Trotzdem wechselte sie nochmal, zur Westfälischen Verkehrsgesellschaft mbH (WVG). Dort arbeitet sie jetzt als Administratorin für deren Dispositionsprogramm. Wieder als einzige Frau in einem sechsköpfigen Team. Schon in ihrer Ausbildung und später dann im Fahrdienst war Meike eine von ganz wenigen Frauen. Viele Frauen könnten nicht nachvollziehen, warum sie Bus fahren cool findet, erzählt sie. Das gelte selbst heute noch für manche Kolleginnen in der Verwaltung. Auf ihrem Schreibtisch stehen viele kleine Miniaturbusse, Geschenke von Familienmitgliedern und Kollegen. Viele mitpersönlichem Hintergrund, wie der Lion Coach Reisebus für die Löwin Meike. Oder der Sunset Tours-Bus, den sie zum Abschied von einem Kollegen bekam, weil nun ihre Sonnenzeit beginne.
Nur im Büro zu arbeiten ist nichts für Meike
Ihr aktueller Aufgabenbereich umfasst die Betreuung aller Betriebshöfe des Unternehmens - von Stadtlohn und Ibbenbüren im Münsterland über Beckum und Soest bis nach Arnsberg und Brilon im Sauerland. Zusätzlich organisiert sie gemeinsam mit einer Kollegin Events der WVG. „Das Sommerevent haben wir schon hinter uns. Jetzt kommt demnächst der jährliche Adventsgang mit Glühweinwanderung und einem Restaurantbesuch. Das zu organisieren macht großen Spaß.“
Trotzdem: Wenn sie nur im Büro arbeite, fehle ihr etwas. „Ich wollte unbedingt noch weiterhin Bus fahren“, sagt sie. Deshalb fährt sie neben ihrem Bürojob auf 520 Euro-Basis im Nebenberuf für ein Verkehrsunternehmen in Osnabrück Linienbus.
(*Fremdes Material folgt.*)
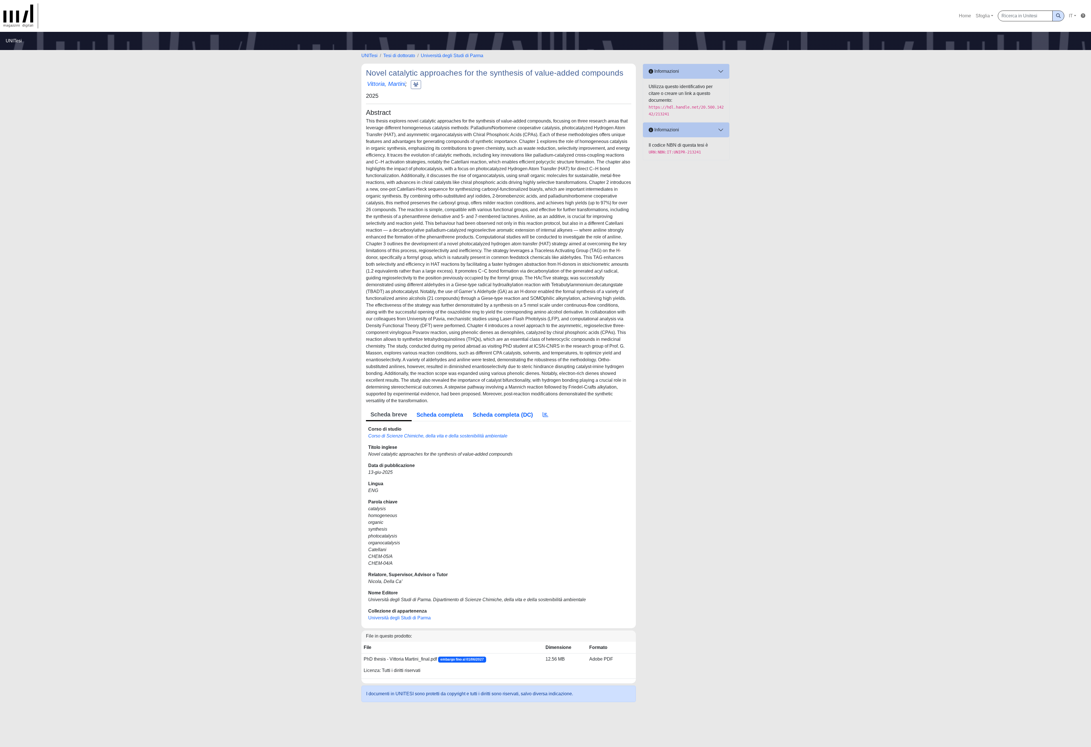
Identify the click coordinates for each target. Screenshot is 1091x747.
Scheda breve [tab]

Meistens übernimmt sie den Tankdienst, also das Betanken und Waschen der Fahrzeuge, sowie Fahrten in Randzeiten oder samstags und sonntags. „An sich würde ich auch öfters gerne Bus fahren, erst recht, wenn wie jetzt die Grippe rumgeht und der Krankenstand hoch ist, aber das funktioniert natürlich nicht immer, weil ich neben meinem Hauptjob natürlich auch noch private Termine habe.“
Natürlich ärgert man sich oft im Straßenverkehr und ich muss mir manchmal ein „Fahr doch!“ oder „Pass doch auf, du Idiot“ verkneifen. Ich sitze schließlich nicht allein im Bus.
Meike de Wall
Schwierige Fahrgäste, unverständige Autofahrer, die Busse nicht aus Haltestellen lassen, Stau, Ticketverkauf im Fahrzeug und die Tatsache, dass Busfahrer bei Unfällen oft automatisch die Schuldigen seien. „Das nervt mich an dem Beruf, aber trotzdem liebe ich ihn“, sagt Meike.